The Antisocial Network
- Book cover
- Author: Ben Mezrich
- Language: English
- Genre: Non-fiction
- Publisher: Grand Central Publishing
- Publication date: September 7, 2021; 4 years ago
- Publication place: United States
- Pages: 304
- ISBN: 9781538707555

= The Antisocial Network =

2021 nonfiction book by Ben Mezrich

The Antisocial Network: The GameStop Short Squeeze and the Ragtag Group of Amateur Traders That Brought Wall Street to Its Knees (or simply The Antisocial Network) is a 2021 non-fiction book by Ben Mezrich about the GameStop short squeeze.
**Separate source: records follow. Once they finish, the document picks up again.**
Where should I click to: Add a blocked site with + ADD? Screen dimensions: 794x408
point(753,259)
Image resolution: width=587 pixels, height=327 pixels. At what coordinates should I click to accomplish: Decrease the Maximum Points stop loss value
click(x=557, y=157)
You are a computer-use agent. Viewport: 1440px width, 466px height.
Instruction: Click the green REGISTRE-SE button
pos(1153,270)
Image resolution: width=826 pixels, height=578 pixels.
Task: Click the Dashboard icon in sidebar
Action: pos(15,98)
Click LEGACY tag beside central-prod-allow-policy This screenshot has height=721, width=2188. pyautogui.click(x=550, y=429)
The 2023 film Dumb Money is based on the book.

== Background ==
The book covers the events of the GameStop short squeeze, which saw the collapse of Melvin Capital as users of r/wallstreetbets and other retail traders initiated a short squeeze on stocks like GameStop, AMC and Bed, Bath & Beyond.

It was published by Grand Central Publishing in the United States on September 7, 2021. HarperCollins published the book in the United Kingdom on September 16, 2021.

== Reception ==
The book had a mixed critical reception. Many critics including Publishers Weekly praised the book's pacing and exciting narrative, while other critics felt it sensationalized the events depicted. Giri Nathan of The New York Times criticized Mezrich's use of artistic license in recounting the events of the book. Kirkus Reviews described it as "touch long and wobbly but just the thing for alt-finance geeks".

== Film adaptation ==

Metro-Goldwyn-Mayer acquired the rights to Mezrich's book proposal prior to its publication. The film, titled Dumb Money, was directed by Craig Gillespie. It was released in the United States on September 22, 2023.